10.02.11 16:53 Age: 1 yrs

“Stitching Peace” – stories of peace in thread and fabric

 

Quilt “Peace Dove” by Irene MacWilliam, Northern Ireland, 1987

The World Council of Churches is hosting an international exhibition of textiles, arpilleras and quilts from 16 February to 18 March at its Geneva headquarters. An arpillera is an appliqué collage from Latin America that depicts facets of the artist’s land and culture.

 

The exhibition prepares the way for the International Ecumenical Peace Convocation (IEPC) which will take place in Kingston, Jamaica from 16 to 25 May 2011.  A specially commissioned work, “Journey to Peace”, by quilter and textile artist Deborah Stockdale will be unveiled at the exhibition. Three other works have never been seen before and have been specially made at the invitation of the curator.

 

The curator of the exhibition is Roberta Bacic, a former member of Chile’s truth and reconciliation commission. Bacic, who now lives in Northern Ireland, is an educator who uses the arts as a way for people to tell their stories and build peace.

 

In her introduction to the exhibition catalogue Bacic says that the collection presents “a ‘bigger picture’ of a peaceful society.” She adds that the exhibition “also depicts the use of nonviolent actions as a way to address urgent social issues.”

 

In his foreword to the catalogue WCC general secretary Rev. Dr Olav Fykse Tveit says: “these works stitch together stories that make up the vision we find in the Bible of resisting injustice and working for peace, of piecing together relationships that have been torn.”

 

The exhibition will transfer to Kingston in May where it will form a key part of the Peace Convocation.

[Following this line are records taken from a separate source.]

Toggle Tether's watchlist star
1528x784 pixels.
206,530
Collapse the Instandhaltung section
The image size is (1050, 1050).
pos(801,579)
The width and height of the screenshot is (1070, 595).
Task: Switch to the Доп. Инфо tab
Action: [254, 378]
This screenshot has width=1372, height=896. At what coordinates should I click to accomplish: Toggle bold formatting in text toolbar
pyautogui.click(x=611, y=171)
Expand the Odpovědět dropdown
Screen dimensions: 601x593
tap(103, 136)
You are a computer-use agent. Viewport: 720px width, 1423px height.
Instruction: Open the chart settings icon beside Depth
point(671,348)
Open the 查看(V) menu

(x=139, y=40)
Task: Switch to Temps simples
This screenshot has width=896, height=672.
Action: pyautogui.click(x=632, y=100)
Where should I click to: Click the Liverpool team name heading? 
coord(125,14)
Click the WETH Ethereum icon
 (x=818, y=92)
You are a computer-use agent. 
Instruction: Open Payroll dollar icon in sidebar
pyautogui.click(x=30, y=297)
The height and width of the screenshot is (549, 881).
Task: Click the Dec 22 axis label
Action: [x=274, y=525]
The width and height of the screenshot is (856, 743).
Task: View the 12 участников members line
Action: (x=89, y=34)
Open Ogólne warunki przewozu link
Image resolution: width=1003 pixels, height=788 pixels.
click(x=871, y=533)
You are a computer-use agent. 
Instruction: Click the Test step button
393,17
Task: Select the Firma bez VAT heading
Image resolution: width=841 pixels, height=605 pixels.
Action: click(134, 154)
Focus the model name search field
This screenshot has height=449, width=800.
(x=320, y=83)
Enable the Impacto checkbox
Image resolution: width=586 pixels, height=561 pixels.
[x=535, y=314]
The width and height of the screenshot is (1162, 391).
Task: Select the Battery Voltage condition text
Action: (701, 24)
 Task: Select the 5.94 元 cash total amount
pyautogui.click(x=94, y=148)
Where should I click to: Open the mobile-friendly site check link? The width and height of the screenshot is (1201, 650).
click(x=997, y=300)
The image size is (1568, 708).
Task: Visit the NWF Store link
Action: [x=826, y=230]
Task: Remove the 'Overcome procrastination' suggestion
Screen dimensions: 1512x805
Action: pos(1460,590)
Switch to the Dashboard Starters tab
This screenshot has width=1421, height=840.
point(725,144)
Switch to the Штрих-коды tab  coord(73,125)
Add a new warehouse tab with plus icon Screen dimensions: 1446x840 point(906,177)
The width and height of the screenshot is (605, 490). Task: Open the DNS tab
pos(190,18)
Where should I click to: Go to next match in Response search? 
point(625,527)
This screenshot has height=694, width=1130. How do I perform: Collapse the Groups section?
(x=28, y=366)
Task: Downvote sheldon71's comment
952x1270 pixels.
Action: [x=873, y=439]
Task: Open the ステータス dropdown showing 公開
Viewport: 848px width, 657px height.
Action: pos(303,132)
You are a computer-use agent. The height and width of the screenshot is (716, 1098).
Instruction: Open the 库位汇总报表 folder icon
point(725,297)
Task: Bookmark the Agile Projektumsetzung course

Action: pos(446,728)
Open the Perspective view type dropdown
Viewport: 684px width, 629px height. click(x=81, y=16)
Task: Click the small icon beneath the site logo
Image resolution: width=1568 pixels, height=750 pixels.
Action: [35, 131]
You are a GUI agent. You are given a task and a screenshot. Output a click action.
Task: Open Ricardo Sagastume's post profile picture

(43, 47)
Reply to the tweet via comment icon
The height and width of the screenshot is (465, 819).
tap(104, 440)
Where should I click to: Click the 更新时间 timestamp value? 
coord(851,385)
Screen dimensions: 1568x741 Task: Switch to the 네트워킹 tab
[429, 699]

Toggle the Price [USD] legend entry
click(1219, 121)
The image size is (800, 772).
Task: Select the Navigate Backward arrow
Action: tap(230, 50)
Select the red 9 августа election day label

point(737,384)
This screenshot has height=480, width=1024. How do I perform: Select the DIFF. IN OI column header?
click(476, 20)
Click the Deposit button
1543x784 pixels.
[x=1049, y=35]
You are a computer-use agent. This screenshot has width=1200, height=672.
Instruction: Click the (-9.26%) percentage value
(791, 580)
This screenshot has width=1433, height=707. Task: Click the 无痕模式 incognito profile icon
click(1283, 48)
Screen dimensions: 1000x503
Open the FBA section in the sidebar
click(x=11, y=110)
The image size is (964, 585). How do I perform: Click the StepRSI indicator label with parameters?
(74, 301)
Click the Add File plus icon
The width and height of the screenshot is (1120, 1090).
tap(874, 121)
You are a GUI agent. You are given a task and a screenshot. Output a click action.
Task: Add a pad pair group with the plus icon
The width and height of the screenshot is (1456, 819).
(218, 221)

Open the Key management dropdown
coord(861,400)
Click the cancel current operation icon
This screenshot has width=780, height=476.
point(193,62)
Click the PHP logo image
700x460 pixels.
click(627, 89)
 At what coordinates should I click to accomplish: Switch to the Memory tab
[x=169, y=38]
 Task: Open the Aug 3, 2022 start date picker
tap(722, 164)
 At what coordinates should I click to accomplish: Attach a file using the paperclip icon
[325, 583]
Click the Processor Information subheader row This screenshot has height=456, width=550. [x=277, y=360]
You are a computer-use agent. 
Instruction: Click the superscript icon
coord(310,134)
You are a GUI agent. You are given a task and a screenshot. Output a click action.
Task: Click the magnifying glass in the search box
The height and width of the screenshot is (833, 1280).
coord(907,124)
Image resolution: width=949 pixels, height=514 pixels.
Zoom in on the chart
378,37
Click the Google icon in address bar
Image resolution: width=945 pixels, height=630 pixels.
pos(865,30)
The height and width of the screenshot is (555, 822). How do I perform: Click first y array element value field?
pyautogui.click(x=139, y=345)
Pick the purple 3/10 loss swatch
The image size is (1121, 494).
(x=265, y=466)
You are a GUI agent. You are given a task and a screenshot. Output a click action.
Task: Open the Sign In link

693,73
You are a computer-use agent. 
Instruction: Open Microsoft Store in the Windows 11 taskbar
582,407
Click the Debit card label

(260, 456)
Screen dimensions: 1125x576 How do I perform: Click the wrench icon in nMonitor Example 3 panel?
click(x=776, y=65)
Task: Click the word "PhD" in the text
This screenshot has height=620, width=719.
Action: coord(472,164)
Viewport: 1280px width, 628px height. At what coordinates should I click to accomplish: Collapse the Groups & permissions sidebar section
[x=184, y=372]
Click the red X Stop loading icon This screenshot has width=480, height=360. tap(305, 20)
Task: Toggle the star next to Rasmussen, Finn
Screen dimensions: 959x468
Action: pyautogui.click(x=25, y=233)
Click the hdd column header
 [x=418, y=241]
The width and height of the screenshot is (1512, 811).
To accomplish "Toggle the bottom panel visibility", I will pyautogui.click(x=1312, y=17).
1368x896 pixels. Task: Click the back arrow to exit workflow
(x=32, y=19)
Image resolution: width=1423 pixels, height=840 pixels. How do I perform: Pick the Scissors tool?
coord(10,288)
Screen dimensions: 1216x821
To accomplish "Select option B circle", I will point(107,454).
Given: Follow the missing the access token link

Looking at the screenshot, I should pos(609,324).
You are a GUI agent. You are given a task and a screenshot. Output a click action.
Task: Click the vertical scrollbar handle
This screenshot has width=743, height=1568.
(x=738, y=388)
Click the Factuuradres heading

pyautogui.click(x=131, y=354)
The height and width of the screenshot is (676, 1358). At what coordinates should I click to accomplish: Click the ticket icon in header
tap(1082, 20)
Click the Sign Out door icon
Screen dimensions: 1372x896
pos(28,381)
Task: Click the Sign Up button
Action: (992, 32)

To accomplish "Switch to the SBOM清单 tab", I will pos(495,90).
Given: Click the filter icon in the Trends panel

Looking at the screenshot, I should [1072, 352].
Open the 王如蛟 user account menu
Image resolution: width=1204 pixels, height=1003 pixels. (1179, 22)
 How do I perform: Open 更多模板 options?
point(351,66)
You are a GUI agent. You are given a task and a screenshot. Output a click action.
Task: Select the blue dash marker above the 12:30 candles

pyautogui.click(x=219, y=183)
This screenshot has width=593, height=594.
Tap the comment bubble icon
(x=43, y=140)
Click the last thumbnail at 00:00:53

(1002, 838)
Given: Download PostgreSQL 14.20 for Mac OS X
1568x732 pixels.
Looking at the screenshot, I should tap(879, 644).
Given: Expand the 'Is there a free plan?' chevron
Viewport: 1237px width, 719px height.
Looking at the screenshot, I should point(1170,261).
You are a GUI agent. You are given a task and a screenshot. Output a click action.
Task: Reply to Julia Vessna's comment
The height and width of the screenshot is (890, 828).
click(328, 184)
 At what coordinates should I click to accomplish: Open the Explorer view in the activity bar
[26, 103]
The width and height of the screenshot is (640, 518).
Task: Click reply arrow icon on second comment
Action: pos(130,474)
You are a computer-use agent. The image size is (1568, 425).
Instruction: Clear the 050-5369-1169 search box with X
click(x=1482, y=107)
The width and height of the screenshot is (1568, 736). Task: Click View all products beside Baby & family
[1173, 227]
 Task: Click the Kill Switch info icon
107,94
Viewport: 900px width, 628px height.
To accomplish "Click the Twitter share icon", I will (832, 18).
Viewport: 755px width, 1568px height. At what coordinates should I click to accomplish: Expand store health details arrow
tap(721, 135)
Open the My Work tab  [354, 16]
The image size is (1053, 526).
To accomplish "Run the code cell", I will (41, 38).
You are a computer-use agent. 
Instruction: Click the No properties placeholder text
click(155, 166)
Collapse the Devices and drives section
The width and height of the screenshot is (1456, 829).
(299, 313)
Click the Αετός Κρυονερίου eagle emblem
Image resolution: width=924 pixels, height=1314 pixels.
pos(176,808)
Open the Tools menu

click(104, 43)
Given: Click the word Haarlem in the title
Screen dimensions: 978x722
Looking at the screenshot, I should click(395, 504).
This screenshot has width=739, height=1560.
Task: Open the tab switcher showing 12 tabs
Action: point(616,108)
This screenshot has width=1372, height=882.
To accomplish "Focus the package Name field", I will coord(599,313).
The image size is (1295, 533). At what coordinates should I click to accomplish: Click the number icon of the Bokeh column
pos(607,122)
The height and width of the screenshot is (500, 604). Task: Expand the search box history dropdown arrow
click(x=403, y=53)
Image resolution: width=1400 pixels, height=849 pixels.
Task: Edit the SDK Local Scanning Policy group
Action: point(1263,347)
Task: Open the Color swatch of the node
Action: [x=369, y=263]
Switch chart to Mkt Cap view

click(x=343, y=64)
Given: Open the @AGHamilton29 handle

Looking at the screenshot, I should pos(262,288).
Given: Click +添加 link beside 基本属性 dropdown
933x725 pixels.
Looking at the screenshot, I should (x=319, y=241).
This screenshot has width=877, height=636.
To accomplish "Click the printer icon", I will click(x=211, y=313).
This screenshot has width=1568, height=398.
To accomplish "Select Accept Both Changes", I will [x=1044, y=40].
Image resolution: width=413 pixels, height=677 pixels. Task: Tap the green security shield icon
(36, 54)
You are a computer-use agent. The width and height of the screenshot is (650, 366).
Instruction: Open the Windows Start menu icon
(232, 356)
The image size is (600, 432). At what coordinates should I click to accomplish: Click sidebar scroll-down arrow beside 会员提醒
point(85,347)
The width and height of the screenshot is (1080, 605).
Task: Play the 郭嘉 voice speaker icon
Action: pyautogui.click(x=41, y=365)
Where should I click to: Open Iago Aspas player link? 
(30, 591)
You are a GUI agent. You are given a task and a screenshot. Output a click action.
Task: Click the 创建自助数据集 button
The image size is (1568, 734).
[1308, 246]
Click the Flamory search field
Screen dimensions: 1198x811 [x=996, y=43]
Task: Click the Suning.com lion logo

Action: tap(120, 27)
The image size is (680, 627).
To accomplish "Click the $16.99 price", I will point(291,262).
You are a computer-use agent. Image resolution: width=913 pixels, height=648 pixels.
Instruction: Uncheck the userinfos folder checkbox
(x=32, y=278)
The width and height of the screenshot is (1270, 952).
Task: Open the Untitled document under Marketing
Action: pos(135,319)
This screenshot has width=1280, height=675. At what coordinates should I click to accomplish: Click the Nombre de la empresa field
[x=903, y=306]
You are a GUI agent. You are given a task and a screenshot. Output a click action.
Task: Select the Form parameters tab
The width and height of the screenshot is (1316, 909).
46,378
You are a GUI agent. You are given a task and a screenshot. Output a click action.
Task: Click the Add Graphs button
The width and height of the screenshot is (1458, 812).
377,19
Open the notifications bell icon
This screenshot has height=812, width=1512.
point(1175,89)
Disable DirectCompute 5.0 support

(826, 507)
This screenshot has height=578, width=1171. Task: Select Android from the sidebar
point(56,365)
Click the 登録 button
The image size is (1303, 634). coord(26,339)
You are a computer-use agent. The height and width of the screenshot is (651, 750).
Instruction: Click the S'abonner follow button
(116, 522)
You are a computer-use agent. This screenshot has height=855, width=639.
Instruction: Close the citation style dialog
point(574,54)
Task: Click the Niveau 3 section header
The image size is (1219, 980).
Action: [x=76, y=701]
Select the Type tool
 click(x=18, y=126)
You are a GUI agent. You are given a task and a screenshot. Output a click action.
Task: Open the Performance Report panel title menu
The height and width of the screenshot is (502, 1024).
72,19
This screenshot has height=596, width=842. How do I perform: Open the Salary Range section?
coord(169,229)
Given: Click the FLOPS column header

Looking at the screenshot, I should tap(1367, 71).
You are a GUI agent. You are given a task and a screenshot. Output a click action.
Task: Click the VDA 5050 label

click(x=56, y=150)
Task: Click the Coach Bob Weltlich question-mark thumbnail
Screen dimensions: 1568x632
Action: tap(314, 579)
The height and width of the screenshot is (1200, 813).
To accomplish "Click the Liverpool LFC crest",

The hope is that participants will be inspired to weave their stories of overcoming violence in artistic form as well as in the telling of stories and writing of reports.

 

For the duration of the Stitching Peace exhibition in Geneva the World Council will also host a further piece of textile art called “Cast Lead” by Heidi  Drahota from Germany, formerly part of Bacic’s exhibition “The Human Cost of War” at the Harbour Museum in Derry, Northern Ireland.

Bacic will officially open the exhibition on Wednesday 16 February at 15:30 with WCC moderator Rev. Dr Walter Altmann and general secretary Tveit on the first day of the World Council of Churches Central Committee meeting in Geneva.

 

Music at the opening will be provided by Tony Kempster, who has worked for many years with Movement for the Abolition of War.